Abidin Dino
1913-1993
Disasters of War
1955
Abidin Dino’nun 1950’lerin başlarından itibaren ilgisini çeken ve farklı dönemlerde yeniden işlediği temaların başında “işkence” konusu gelir. “İşkence Desenleri” başlıklı serisini, siyasal düşünceye ve örgütlenme çabalarına karşı o zamana kadarki en kapsamlı sindirme hareketi olan 1951 Tevkifatı sürerken gerçekleştirir. Kendisinin de sorgulanıp serbest bırakıldığı baskınlarda, yasal örgütlenmesine izin verilmeyen TKP ile ilişkisi olduğu iddiasıyla 167 kişi tutuklanır. Gözaltındaki sanatçı, akademisyen, yazar ve düşünürlerin arasında bulunan felsefe öğrencisi Ahmed Arif, Dino’yu ziyaret ederek sorgulamalar sırasında yaşadıklarını anlatır, “İşkence Desenleri” ilk olarak bu tanıklıkla vücut bulur. Abidin Dino, her an kendisini de aralarında bulabileceği hücrelerdeki dostlarının acısını, umudunu, maruz kaldıkları baskıyı ve karşısındaki dirençlerini, çevrelerindeki karanlığı ve içlerindeki aydınlığı bu çizimlerle paylaşır. 1952 başında Türkiye’den ayrılarak önce Roma’ya sonra Paris’e gittiğinde açtığı ilk sergilerdeki eserleri, işkence temasına odaklanır.
Türkiye’de tutuklanan ve işkence görenlerin büyük çoğunluğunu tanıyor olması gereken Dino, bu dostları için bir seriye başladığında yepyeni bir resim diline ihtiyaç duyar ve kendisine örnek olarak İspanyol ressam Francisco de Goya’yı seçer. Napolyon Savaşları ve değişen İspanyol hükümetinin iç çalkalanmaları ile panik, dehşet, korku ve histeriyi birinci elden deneyimleyen Fransicso de Goya, “kara dönemi” olarak bilinen bu yıllarda bu temaları incelediği eserler ortaya çıkarmıştır. İlk defa 2007’de SSM’de sergilenen “Goya’dan Esintiler” isimli serisinde Dino, işkencenin dehşetini iki yüzyıl önce aktaran sanatçının resimlerine yaklaşır.
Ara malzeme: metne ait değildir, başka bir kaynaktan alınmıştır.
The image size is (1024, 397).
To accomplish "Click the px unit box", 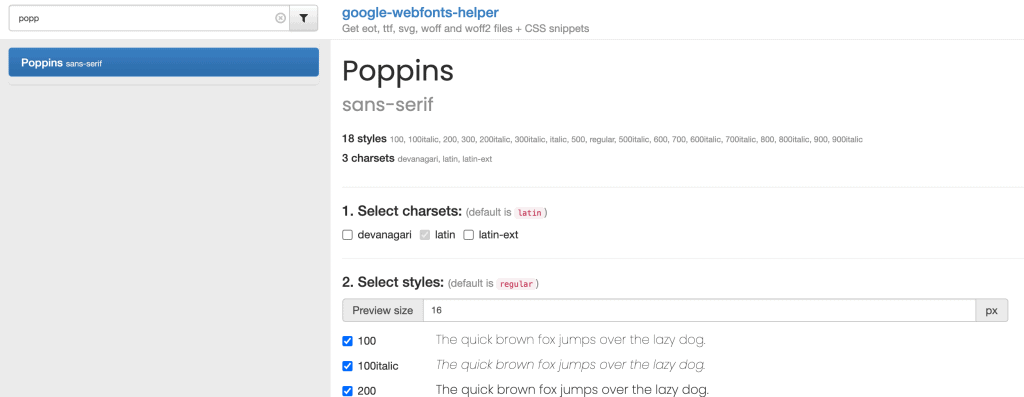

Türkiye’deki işkenceleri bağımsızlık savaşı veren Cezayirli yurtseverler ve onları destekleyen ilerici Fransız aydınlara uygulanan işkenceler izleyecek, İkinci Dünya Savaşı’nda Amerika’da başlayan komünizm avı kısa sürede tüm dünyaya sıçrayacak ve Dino’nun “İşkence” serisi güncelliğini koruyacaktır. Bir sanatçının içinde yaşadığı zamana tanıklık etmesi gerektiğine inanan Dino’nun bu dönemi, Goya’nın aynı isimli eser serisine bir göndermede bulunan “Savaşın Vahşeti” başlıklı eser serisiyle devam eder. Bu seri, zamanla “Atom Korkusu” adını alır.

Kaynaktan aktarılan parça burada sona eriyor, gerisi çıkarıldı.